The Army is holding its second “Innovation Day” in Austin, Texas this week as the service looks to bolster engagement with non-traditional partners and pair up novel technology concepts with major prototype development programs.
Officials told reporters Wednesday the Army received over 700 responses seeking to participate in the event, which is being coordinated with Futures Command and Army Applications Lab, before inviting 38 companies to pitch their emerging capabilities to panels of Army leaders.
“We host these innovation days to solicit good ideas for disruptive, innovative approaches and technologies that address critical capabilities. Through these events, these selected good ideas can be further evaluated for potential prototype development through the Rapid Capabilities and Critical Technologies Office (RCCTO),” said Marcia Holmes, deputy director of RCCTO.
While the Army’s rapid technologies office is specifically leading the service’s hypersonic weapons and directed energy initiatives, Holmes noted that concepts pitched at the Innovation Day can be applicable outside of those areas.
Holmes said the Army will reach out to companies that piqued their interest immediately following the event, and then work to match individual technologies with program offices to begin refining concepts. Those capabilities will then be presented to senior Army leadership to receive approval for prototyping.
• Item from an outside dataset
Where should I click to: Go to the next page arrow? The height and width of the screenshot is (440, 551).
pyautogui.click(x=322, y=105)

Bill Cohen, chief technology officer for the Army’s acquisition office, told reporters the post-Innovation Day process allows non-traditional partners greater engagement to work directly with program offices to determine how their AI or machine learning tool could be applied to a specific ongoing program.
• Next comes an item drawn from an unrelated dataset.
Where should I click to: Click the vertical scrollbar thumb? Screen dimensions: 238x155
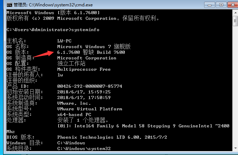pyautogui.click(x=235, y=21)
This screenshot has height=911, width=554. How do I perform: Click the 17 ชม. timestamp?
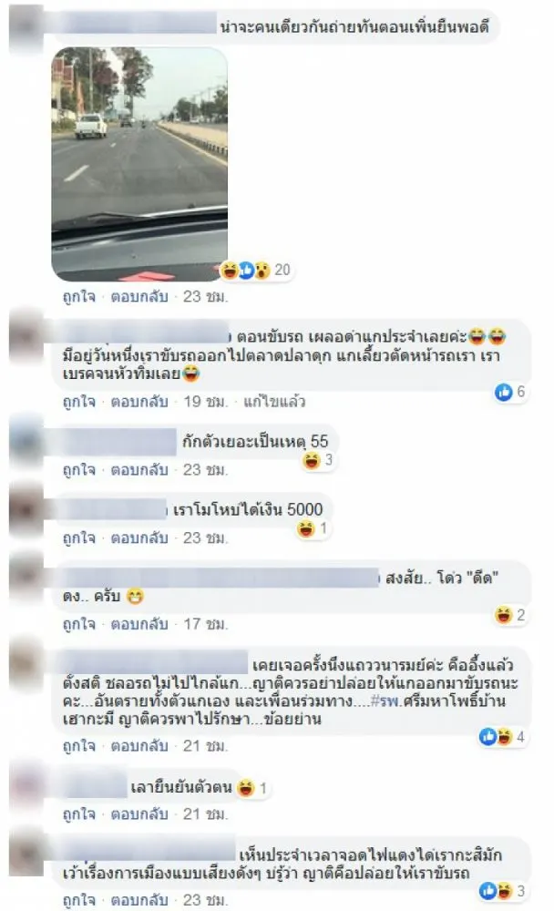pos(206,625)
“We can go back and work with these companies and say we know what you have with that capability, we want to shape what you’re offering us and then retool it so that you can respond to the Request for Proposal that we’re developing. And I think that’s the power of what we’re doing here,” Cohen said.
The Army already has one company under contract that participated in the inaugural Innovation Day back in September in McLean, Virginia, according to Holmes.
TRX Systems, a small Maryland-based company, received a deal in December to deliver an electronic warfare kit within the next 12 months.
“The technologies that we are finding at these Innovation Day events are primed for those offices to do quick turns and quick wins on technology transitions to the warfighter,” Holmes said.